Low self-esteem can be attributed to many things, but not from oneself. From the minute we are born, there are expectations waiting for us outside the womb and whether or not we live up to them has a great effect on us. Society treats these expectations like laws. However, everyone seems to ignore that the perfect person who would fit each mold and follow these laws doesn’t exist.
For certain people, it’s even worse. They may belong to multiple communities, making it conflicting to try to fit in each group. Many find themselves at war with themselves. Some try to lead separate lives where they can express themselves in different ways, but it usually ends in disaster when their true self is revealed. This isn’t a solution and it can take a big toll one’s self-esteem.
Most people would agree that not everything is black and white, but when it comes to love, everyone seems to expect it to be perfect and unconditional.

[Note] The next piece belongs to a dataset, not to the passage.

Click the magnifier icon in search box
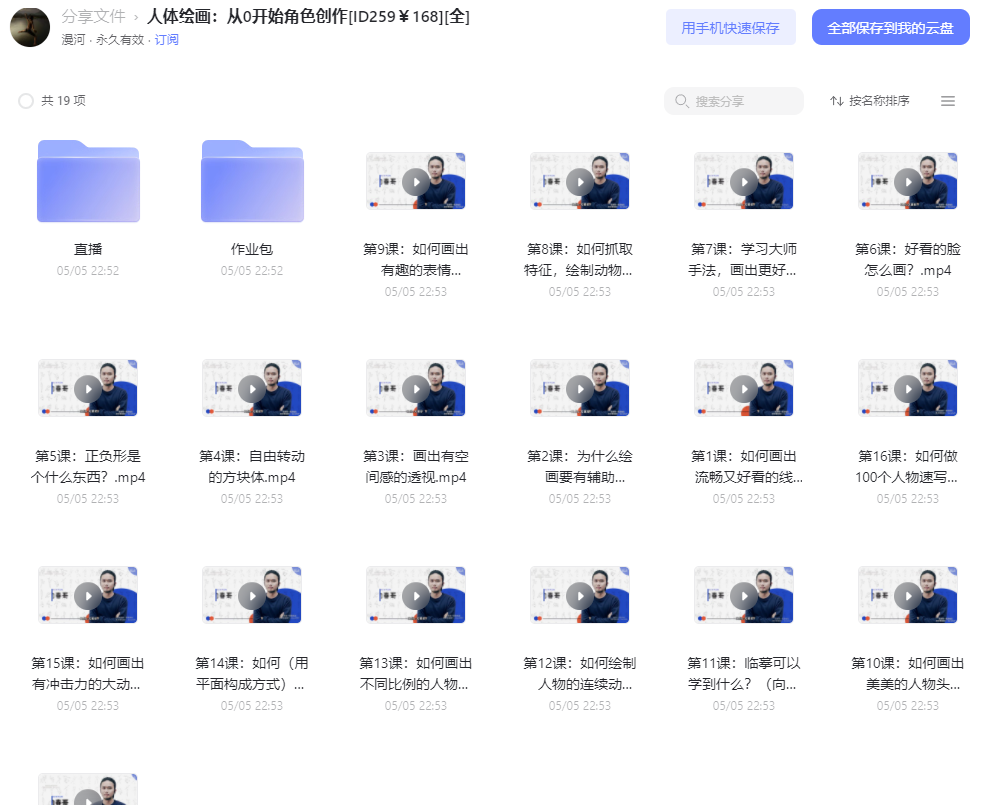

Love is about recognizing strengths and accepting flaws because people are made up of both and it’s possible to embrace them at the same time.
I think that love is as much a choice as it is not. The people we allow into our lives contain flaws we choose to accept. Thus, we find self-love, confidence and willpower in finding and accepting the truths about ourselves.
The purpose of life is to constantly evolve and become improved versions of ourselves. Accepting the bad in ourselves doesn’t mean that we should leave it alone, but we shouldn’t let it eclipse the good. Discovering our flaws can also reveal the ways that we can improve them so they won’t cause discomfort and diffidence. Finally coming to terms with our flaws means that no one can use them as a weapon against you.